Lizet lleva 26 años en los Estados Unidos. Se considera afortunada porque tuvo la suerte de emigrar con sus padres y sus hermanas a un país extraño. También ha tenido la suerte de haber recibido visitas desde su natal México. Fue precisamente una prima que llegó a visitarla la que le ofreció su primer cigarro. “La verdad tardé mucho en empezar a fumar porque aún vivía en casa de mis papás y no quería que se enteraran”.
Lizet empezó a fumar para sentirse incluida en la universidad. “Medio mundo fumaba en la escuela, así que yo me sentía incluida en el grupito de amigos”, recuerda. Nunca fumó de manera cotidiana, pero sí en las fiestas o cuando salía con sus amigas. “Cuando salí de casa de mis papás fue como salir del closet: ya era fumadora y no me daba miedo de que me dijeran algo mis papás. Ya era grande”. A pesar de eso, toda su familia le reprochó el vicio y le recordaba lo dañino que podía ser para su salud.
No considera que fuese una fumadora compulsiva. “Era más como una fumadora social, no como esas personas que parecen chimeneas”, explica. Quizás por eso no le fue complicado dejarlo. “Pensé que iba a ser más difícil, y cuando lo dejé yo sola me alegré mucho.” Lo dejó porque se dio cuenta que se estaba haciendo daño y tampoco quería dar un mal ejemplo a sus hijas. Enseguida notó que el olor que tanto le molestaba a su familia se había ido, también tenía más energía y notó que su piel estaba más brillante que antes.

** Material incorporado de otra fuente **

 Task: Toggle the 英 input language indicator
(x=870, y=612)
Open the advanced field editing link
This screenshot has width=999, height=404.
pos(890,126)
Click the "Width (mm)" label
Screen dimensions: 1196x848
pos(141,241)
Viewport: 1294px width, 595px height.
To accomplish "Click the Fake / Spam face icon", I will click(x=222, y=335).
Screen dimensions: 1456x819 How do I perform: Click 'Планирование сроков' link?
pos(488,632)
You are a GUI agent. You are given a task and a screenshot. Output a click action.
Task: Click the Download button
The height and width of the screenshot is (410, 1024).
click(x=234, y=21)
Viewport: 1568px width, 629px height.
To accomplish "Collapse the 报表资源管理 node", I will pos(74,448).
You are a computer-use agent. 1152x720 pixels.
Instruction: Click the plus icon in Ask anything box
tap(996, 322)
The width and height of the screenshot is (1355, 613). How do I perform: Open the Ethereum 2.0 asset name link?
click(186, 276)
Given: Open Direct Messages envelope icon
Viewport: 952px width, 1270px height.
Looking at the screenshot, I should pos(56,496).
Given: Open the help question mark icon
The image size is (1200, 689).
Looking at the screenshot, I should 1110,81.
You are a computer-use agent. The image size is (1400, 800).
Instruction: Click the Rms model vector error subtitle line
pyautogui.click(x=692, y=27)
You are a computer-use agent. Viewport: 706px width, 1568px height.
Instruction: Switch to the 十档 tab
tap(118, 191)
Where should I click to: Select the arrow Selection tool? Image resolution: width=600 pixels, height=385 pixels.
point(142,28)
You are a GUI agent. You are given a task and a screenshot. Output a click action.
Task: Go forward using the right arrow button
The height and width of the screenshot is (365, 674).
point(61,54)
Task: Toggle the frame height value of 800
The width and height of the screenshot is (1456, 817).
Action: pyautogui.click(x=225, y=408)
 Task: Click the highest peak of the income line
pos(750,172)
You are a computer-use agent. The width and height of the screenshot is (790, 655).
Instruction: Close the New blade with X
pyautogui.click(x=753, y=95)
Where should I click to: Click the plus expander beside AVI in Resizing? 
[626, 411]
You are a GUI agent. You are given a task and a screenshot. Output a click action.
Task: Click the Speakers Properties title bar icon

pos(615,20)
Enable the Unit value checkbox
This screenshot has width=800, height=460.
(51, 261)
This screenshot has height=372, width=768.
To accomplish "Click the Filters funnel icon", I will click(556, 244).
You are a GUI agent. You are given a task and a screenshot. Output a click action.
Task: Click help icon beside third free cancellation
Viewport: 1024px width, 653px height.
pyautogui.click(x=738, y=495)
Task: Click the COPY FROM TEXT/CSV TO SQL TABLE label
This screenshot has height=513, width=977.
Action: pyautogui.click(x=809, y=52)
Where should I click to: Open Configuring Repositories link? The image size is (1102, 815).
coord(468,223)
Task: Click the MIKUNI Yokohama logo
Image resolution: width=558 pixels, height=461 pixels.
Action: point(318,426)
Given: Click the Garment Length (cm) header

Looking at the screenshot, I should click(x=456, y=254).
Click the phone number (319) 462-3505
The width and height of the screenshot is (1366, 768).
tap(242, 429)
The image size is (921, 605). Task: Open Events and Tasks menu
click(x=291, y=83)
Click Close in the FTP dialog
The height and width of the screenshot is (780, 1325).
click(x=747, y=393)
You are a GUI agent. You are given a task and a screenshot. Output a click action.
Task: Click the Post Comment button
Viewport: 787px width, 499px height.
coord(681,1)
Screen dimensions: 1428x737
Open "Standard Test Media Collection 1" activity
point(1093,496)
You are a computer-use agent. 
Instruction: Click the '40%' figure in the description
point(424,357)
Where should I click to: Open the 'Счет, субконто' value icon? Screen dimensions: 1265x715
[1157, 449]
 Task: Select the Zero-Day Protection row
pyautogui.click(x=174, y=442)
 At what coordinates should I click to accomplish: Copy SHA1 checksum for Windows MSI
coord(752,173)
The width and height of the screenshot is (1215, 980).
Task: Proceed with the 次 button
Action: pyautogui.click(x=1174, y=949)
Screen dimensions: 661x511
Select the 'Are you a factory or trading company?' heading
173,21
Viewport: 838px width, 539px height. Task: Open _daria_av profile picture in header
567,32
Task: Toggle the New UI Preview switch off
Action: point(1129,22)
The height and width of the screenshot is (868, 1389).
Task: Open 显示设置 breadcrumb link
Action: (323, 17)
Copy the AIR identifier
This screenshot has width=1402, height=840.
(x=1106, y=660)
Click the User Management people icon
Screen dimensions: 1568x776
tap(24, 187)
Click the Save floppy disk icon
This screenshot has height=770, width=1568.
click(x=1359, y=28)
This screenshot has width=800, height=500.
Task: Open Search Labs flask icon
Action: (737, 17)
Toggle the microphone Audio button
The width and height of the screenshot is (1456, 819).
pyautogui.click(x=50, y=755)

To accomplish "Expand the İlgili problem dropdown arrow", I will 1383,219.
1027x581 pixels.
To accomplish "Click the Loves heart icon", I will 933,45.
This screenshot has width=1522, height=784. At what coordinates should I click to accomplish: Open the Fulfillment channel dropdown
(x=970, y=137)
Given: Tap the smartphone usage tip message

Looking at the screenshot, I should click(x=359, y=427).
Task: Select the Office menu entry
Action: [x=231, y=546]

Lizet trabaja de asistente educativa en una escuela de Portland y cuando ve que los jóvenes empiezan a fumar les cuenta del daño que hace el cigarrillo, les habla de su experiencia y les comparte datos de artículos que ha leído. “Pero sobre todo les digo que fumar no te convierte en cool”. Menciona que le hubiera gustado que alguien le informara de los riesgos del tabaco cuando era joven y estaba en la escuela.